Every credit card transaction incurs processing fees, and it's typically the merchant — the person accepting the card as payment — who pays them. When the merchant is a store or restaurant, it just incorporates the fees into its prices, as a cost of doing business. But charities don't have really prices to adjust. The fees come straight out of your donation.

For example, a charitable donation using a Visa card will carry a fee of 10 cents plus 1.35% of the amount of the transaction. A $100 donation, therefore, will net the charity $98.55. The fee on a Mastercard is 10 cents plus 2%, so a $100 donation results in $97.90 going to the charity. American Express and Discover have fees of 2.25% for certain donations.

A charity would of course prefer getting $98 to getting nothing, but if you want to give to charity without a middleman skimming off the top, credit cards aren't the way to go. For that matter, neither are a lot of other payment systems, such as PayPal, Square or crowdfunding sites, most of which charge fees that rival or exceed those on credit cards.

Donating credit card rewards

Processing fees apply when you use a credit card to make a cash donation — that is, when you want to give $100 to a charity and "put it on your card." But there's a way to donate through your credit card without any fees, and that's by donating your accumulated credit card rewards.

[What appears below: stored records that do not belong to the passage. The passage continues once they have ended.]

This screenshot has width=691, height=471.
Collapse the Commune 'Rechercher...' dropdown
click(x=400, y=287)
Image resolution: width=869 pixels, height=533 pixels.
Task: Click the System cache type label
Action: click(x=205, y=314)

Many credit card issuers, frequent-flyer programs and hotel loyalty programs offer a way to donate your cash back, points or miles to charity. Unlike cash donations, however, these are generally not tax-deductible.

The bottom line

You certainly can donate to charity by putting it on your credit card. Just be aware that the charity won't get the full value. If you can write a check instead, they'd appreciate it.